Speaker
Description
Beam-modulation techniques in X-ray imaging can serve for disentangling different contrast modalities, such as absorption, phase, and dark-field contrast. These encompass Talbot-grating interferometry of shadow mask (Hartmann) techniques. We have devised micro-lens arrays to be used as Shack Hartmann masks for dose-efficient, single-exposure imaging of dynamic processes.
The Shack-Hartmann mask consists of a 2D array of microlenses that partition a wide X-ray beam into individual beamlets, whose attenuation, deviation and broadening will reflect sample properties like absorption, phase shift and scattering power, respectively. Thus, an efficient use of the incoming X-ray flux is made, which allows reducing exposure times down to few micro-seconds.
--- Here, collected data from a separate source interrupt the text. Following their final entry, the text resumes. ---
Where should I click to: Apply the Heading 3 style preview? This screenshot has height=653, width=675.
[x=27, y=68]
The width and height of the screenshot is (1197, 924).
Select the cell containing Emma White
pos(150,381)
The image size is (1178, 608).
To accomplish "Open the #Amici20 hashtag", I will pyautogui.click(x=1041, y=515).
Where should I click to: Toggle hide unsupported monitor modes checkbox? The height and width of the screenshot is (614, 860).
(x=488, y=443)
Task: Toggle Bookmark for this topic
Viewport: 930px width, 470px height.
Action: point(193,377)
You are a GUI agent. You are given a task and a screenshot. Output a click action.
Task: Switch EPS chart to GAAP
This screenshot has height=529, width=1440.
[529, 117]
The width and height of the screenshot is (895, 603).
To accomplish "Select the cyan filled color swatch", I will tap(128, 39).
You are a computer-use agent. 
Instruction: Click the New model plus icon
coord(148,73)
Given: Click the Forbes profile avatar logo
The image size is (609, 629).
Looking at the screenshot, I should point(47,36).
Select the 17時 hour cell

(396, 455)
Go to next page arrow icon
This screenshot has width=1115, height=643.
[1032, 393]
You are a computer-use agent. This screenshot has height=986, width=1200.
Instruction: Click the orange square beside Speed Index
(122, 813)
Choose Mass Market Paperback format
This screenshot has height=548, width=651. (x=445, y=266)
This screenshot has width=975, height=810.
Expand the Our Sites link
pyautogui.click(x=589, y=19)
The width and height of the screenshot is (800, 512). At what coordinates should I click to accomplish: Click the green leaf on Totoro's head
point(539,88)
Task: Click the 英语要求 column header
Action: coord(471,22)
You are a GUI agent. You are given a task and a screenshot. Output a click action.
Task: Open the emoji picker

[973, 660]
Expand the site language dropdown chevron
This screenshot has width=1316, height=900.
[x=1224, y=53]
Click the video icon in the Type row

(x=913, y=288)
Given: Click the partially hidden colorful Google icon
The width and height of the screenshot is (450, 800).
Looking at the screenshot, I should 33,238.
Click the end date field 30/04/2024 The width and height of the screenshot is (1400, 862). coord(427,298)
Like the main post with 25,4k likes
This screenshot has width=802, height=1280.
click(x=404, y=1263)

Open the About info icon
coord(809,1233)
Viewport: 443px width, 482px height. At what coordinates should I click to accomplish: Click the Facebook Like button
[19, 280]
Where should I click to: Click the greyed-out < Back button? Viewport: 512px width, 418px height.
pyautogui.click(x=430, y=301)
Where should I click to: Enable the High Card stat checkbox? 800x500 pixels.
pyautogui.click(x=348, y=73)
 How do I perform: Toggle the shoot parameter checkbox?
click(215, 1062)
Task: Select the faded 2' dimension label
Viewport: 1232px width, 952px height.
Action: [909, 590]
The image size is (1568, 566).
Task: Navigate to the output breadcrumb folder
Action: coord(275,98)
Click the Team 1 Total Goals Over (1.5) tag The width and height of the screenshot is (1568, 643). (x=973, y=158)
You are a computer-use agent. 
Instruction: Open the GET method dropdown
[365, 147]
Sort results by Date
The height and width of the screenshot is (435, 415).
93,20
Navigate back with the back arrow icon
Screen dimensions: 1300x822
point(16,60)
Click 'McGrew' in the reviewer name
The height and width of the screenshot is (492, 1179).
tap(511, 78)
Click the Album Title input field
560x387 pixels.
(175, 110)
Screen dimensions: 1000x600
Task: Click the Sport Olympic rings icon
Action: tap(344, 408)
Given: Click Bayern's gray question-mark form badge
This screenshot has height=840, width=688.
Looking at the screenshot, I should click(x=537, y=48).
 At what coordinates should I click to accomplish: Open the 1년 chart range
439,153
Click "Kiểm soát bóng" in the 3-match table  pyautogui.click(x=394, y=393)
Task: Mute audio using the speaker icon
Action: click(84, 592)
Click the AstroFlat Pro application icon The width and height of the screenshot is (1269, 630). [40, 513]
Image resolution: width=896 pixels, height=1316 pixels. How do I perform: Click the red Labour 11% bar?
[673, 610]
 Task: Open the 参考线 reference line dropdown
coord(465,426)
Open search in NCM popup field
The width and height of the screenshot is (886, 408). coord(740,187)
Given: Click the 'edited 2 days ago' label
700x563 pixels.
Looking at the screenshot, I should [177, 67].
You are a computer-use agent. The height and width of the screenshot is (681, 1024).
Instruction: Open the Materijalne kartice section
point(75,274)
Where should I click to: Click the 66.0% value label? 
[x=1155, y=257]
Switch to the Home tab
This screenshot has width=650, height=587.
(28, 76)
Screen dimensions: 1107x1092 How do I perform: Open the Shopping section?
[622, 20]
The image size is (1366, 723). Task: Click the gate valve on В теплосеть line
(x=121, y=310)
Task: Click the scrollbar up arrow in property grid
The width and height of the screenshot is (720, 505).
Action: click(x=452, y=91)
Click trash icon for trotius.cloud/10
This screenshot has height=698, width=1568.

This approach was used to image the structure formation process during pulsed laser ablation in liquids (PLAL). PLAL is a procedure to produce nanoparticles suspended in liquids by ablating a target with an intense pulsed laser beam. The product relies on an intricate interplay between different length and time scales.
We will show that different lens arrays as a 3D-printed crossed cylinder lens array (SHARX [1]) or a compound lens array (CARL [2]) of structured polyimide foils are capable of delivering in-formation on macroscopic dynamics as well as the occurrence of nanoparticulate mass during the process.
- T. dos Santos Rolo, S. Reich, D. Karpov, S. Gasilov, D. Kunka, T. Baumbach, A. Plech: A Shack-Hartmann sensor for single-shot multi-contrast imaging with hard X-rays, arXiv: 1802.10045 (2018).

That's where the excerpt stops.